La Corte di Cassazione, con la sentenza n. 22203 del 22 settembre 2017, si è occupata di un interessante caso in materia condominiale.
Nel caso esaminato dalla Cassazione, dei condomini avevano agito in giudizio nei confronti di altri condomini e del condominio, al fine di ottenere l’ordine di rimozione di “una pericolosa canna fumaria in eternit ancorata al muro dell’edificio”.
La domanda era stata accolta sia in primo che in secondo grado, con la conseguenza che il condominio era stato condannato alla rimozione della canna fumaria in questione.
Secondo la Corte d’appello, in particolare, era il condominio a dover curare la rimozione del manufatto, in qualità di “custode” del bene stesso, “e come tale obbligato ad evitare che la cosa possa arrecare danni a terzi”.

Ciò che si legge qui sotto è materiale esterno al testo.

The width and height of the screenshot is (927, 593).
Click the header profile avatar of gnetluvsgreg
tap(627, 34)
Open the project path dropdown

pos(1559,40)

Ritenendo la decisione ingiusta, il condominio aveva deciso di rivolgersi alla Corte di Cassazione, nella speranza di ottenere l’annullamento della sentenza sfavorevole.
Secondo il condominio, in particolare, la Corte d’appello, nel confermare la condanna alla rimozione della canna fumaria, non avrebbe dato corretta applicazione all’art. 1117 c.c., ritenendo erroneamente che la canna fumaria rappresentasse un “bene comune”.
La Corte d’appello, in particolare, era giunta alla conclusione che la canna fumaria fosse un bene comune, sulla base dell’art. 936 c.c., che disciplina l’istituto della “accessione”, in base al quale “quando le piantagioni, costruzioni od opere sono state fatte da un terzo con suoi materiali, il proprietario del fondo ha diritto di ritenerle o di obbligare colui che le ha fatte a levarle”.
Ebbene, sul punto, la Cassazione riteneva di dover accogliere il ricorso proposto dal condominio, evidenziando come, nel caso in esame, la Corte d’appello avesse errato nel ritenere applicabili le norme sulla “accessione”.
Osservava la Cassazione, infatti, che la giurisprudenza “è orientata a ritenere che la costruzione di un’opera da parte di un comproprietario su beni comuni non è disciplinata dalle norme sull’accessione, bensì da quelle sulla comunione, secondo le quali costituisce innovazione della cosa comune una modificazione della forma o della sostanza del bene che abbia l’effetto di alterarne la consistenza materiale o la destinazione originaria; ne consegue che, in mancanza del consenso degli altri partecipanti, l’opera è illegittima”.
Pertanto, secondo la Cassazione, la non appariva corretta la decisione della Corte d’appello, la quale aveva “applicato in materia condominiale le norme sull’accessione per ritenere che la canna fumaria fosse un bene di proprietà condominiale, traendone poi l’obbligo di rimozione a carico del condominio quale custode del manufatto, e quindi tenuto alla tutela dell’altrui incolumità”.
Alla luce di tali considerazioni, la Corte di Cassazione accoglieva il ricorso proposto dal condominio, annullando la sentenza impugnata e rigettando la domanda di rimozione proposta nei confronti del condominio, “non trovando applicazione la regola dell’accessione in tale campo, quanto piuttosto la disciplina sulle innovazioni realizzate dai singoli sui beni comuni (art. 1120 c.c. in tema di condominio)”.